Mayerson chronicled her litigation journey on behalf of the National Association of the Deaf (NAD) against Netflix for failing to provide captioning in streaming video content. The challenge was that the ADA only stipulates that businesses must provide “full and equal enjoyment” for people with disabilities in all “places of entertainment”. Mayerson successfully argued that Internet based businesses, without a corresponding physical ‘place’, were still subject to the ADA and were therefore obligated to provide accessible services to persons who are deaf and hard of hearing. While such web-based businesses did not exist when the law was enacted in 1990, the court agreed that the Act was intended to adapt to technology changes. The Netflix victory is a significant one for the 36 million people in the United States who are deaf or hard of hearing, as the law now requires all streaming services to offer closed captioning on all streaming video content.
Mayerson’s current focus is on web-based learning and education. She is intent on ensuring that persons with disabilities have full and equal access to education opportunities available online. She warned that a failure to make these materials accessible would usher in a whole new era of segregation, isolation and lost opportunities for deaf and hearing-impaired persons who would not be able to take advantage of these resources. Overall, Mayerson stressed that while the Internet is supposed to be the “biggest boom” for disabled people in terms of opening doors for inclusion, it also has the potential to impose the biggest barriers. She stresses how important these efforts are to the disability rights movement and urges lawyers to be tenacious in arguing for equal access at every juncture.
The second panelist, Haben Girma has experienced enumerable access barriers in her personal life due to limited vision and hearing. In the face of these challenges, Girma became a skilled self- advocate; proving that with tenacity, creativity and a desire to problem-solve, many of the barriers she faced disappeared.
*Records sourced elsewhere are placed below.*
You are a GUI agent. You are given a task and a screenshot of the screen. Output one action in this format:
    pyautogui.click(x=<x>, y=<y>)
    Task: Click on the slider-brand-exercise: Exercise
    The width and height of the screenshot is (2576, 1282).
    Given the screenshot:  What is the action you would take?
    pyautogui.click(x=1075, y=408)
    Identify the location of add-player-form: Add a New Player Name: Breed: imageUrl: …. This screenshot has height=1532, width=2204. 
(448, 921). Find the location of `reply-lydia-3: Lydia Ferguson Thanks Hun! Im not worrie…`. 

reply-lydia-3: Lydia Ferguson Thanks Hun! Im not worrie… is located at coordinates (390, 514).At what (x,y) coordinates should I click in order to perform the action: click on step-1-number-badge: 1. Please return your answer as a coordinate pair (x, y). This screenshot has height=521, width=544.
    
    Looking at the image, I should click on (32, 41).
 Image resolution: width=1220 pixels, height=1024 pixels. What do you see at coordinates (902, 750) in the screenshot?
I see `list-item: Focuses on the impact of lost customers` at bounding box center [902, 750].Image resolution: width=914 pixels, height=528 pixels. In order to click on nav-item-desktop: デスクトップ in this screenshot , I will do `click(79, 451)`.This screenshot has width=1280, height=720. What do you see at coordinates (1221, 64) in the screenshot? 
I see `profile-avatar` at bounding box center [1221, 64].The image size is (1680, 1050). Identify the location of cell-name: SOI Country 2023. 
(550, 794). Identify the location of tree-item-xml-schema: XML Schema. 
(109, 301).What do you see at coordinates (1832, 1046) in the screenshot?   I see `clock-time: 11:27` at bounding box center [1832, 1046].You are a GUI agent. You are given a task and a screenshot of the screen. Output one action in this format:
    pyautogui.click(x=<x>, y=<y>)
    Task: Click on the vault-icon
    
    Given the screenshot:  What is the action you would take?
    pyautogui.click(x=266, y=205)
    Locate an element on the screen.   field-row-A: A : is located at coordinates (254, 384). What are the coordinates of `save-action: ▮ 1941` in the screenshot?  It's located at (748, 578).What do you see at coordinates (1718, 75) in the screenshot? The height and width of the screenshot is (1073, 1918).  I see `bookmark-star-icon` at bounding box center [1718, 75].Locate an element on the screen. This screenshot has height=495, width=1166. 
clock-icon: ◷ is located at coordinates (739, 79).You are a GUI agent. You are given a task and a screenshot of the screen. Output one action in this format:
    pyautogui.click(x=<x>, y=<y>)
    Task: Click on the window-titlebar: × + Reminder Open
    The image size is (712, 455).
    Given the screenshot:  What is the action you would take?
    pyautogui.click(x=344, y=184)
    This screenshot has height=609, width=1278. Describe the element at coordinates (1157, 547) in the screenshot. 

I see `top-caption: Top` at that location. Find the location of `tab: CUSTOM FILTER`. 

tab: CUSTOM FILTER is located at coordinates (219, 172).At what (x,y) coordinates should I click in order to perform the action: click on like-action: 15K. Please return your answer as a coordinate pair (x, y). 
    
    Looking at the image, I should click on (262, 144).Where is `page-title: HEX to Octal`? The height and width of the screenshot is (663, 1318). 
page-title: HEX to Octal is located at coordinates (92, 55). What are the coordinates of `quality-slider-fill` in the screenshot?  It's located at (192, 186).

After obtaining her degree at Harvard Law, equipped with lived experience and the power of law, Girma embarked on her career as a disability rights attorney with a view to advocate for others. She views technology as the key to access for many people. Whether for work, school or social and recreational purposes, technology plays an important part in the way we connect with one another and navigate our world said Girma.
Using the principles first set out in the Netflix case, Girma performs high impact litigation across the United States with the goal of removing access barriers for persons with disabilities in the context of technology and education. Currently, she is focused on setting and enforcing guidelines for building accessible business websites. The most recent litigation victory for Girma includes a suit filed against Target for failing to make their websites accessible. The court ruled in this case that there is a nexus between the services provided on the Target website and the physical store and the company was therefore obligated under the ADA to make its website fully accessible to persons with disabilities. Building upon the Netflix and Target cases, the DRA has filed suit against Scribd, an online reading service, for failing to meet their obligations under the ADA. Girma is confident that these victories will continue to build upon one another and in the very near future there will be no shortage of good case law in this area.
In conclusion, the conference was an incredible forum to consider an array of viewpoints, critically reflect upon our legal systems and processes and a truly unique opportunity to learn from one another. The various ‘disability angles’ of the law that were presented illuminated countless victories in the equality struggle and offered new insights to put towards the challenges that have yet to be overcome in the pursuit of equality for persons with disabilities in the United States and Canada.